Text:
----

Everyone told me this audiobook would make me cry. The reviews warned of Sharon Stone's emotional delivery, her vulnerable narration, the raw honesty that apparently had listeners reaching for tissues within the first hour. So I queued it up expecting a carefully orchestrated tearjerker, another celebrity memoir designed to rehabilitate an image and sell redemption by the chapter.
What I got was something stranger and more interesting—and honestly, way harder to listen to while folding laundry at 10 PM.
Sharon Stone narrates her own story in a voice that's plainspoken and throaty, occasionally dipping into monotone territory that might lose you if you're multitasking. But here's the thing—that unevenness feels real. This isn't a polished performance designed to hit emotional beats on cue. It's a woman sitting across from you at the kitchen table, sometimes losing herself in memory, sometimes pulling back when things get too heavy. The crying that punctuates certain passages isn't theatrical; it catches her off guard as much as it catches you.
The structure will either work for you or drive you absolutely mad. Stone doesn't tell her story chronologically. She jumps between memories linked by feeling rather than timeline, circling back to traumas, leaping forward to triumphs, then dropping you into a completely different decade without warning. I listened to chunks of this during early morning coffee before the kids woke up, and there were moments when I had to mentally reorganize what era we were even in. If you need your memoirs to march forward in orderly fashion, this will feel scattered and frustrating.
But I've come to think that messy approach is actually the point. Trauma doesn't organize itself neatly on a timeline—ask any mom who's been through something hard and tried to explain it later. I've seen that same fragmented approach work beautifully in Hello, Summer: A Novel, where the narrator weaves between past and present in a way that mirrors how memory actually functions. The brain stores difficult stuff in fragments, and when Stone talks about her childhood violence, her stroke, her career implosions, and her rebuilding, it all swirls together because that's how lived experience actually works. The disorientation mirrors the disorientation of surviving the things she's survived.
Fair warning: the content itself is brutal in places. Stone doesn't soften the edges of her childhood trauma or the sexual abuse she experienced. She discusses her stroke with clinical detail that made me wince, and her miscarriages are handled with a grief that feels unprocessed even now. This isn't light listening, and if you're sensitive to discussions of illness, abuse, or emotional distress, approach with care. I had to pause more than once just to take a breath.

----

Provided material:

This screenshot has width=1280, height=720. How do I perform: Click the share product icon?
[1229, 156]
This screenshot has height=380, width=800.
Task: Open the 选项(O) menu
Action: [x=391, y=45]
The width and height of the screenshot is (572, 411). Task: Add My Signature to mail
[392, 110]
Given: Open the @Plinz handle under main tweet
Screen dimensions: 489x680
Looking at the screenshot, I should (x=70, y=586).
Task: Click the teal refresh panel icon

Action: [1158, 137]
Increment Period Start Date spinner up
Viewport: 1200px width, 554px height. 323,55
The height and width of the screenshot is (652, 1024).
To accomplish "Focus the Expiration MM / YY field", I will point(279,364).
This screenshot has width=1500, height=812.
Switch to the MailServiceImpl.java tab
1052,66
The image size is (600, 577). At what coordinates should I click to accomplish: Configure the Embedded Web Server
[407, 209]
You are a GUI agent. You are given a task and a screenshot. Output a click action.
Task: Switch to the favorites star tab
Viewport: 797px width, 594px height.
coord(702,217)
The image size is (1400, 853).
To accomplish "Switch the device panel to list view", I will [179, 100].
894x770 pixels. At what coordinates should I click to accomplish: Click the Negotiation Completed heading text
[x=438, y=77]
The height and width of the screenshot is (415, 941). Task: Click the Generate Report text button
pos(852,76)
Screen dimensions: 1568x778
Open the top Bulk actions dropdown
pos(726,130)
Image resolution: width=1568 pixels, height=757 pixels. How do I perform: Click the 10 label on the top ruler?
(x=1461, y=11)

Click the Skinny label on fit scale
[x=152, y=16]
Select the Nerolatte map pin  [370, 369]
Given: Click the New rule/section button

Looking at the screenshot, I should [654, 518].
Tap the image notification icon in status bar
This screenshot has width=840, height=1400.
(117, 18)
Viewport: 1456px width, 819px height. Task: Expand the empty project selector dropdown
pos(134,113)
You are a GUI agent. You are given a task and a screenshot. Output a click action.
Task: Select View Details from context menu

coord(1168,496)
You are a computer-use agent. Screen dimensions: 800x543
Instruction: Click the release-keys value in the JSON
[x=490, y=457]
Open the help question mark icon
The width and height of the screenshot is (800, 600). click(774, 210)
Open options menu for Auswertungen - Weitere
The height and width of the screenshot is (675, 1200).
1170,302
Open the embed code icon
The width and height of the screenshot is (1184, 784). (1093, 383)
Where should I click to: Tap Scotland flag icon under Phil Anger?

----

What you need to do:
(a) According to the review, what links the memories between which Stone jumps, instead of timeline?
(b) Summarize the review in two sentences.
(c) Quote the stretch of the review from "Sharon Stone narrates" through "it catches you.".
The records were drawn from a separate source.

Solved problems:
(a) They are linked by feeling rather than timeline.

(b) Sharon Stone narrates her own memoir in a plainspoken, sometimes uneven voice that comes across as real rather than as a polished performance. She tells her story out of chronological order, which the reviewer came to see as mirroring how trauma and memory work, and the content, including childhood trauma, sexual abuse, a stroke, and miscarriages, is brutal in places.

(c)
Sharon Stone narrates her own story in a voice that's plainspoken and throaty, occasionally dipping into monotone territory that might lose you if you're multitasking. But here's the thing—that unevenness feels real. This isn't a polished performance designed to hit emotional beats on cue. It's a woman sitting across from you at the kitchen table, sometimes losing herself in memory, sometimes pulling back when things get too heavy. The crying that punctuates certain passages isn't theatrical; it catches her off guard as much as it catches you.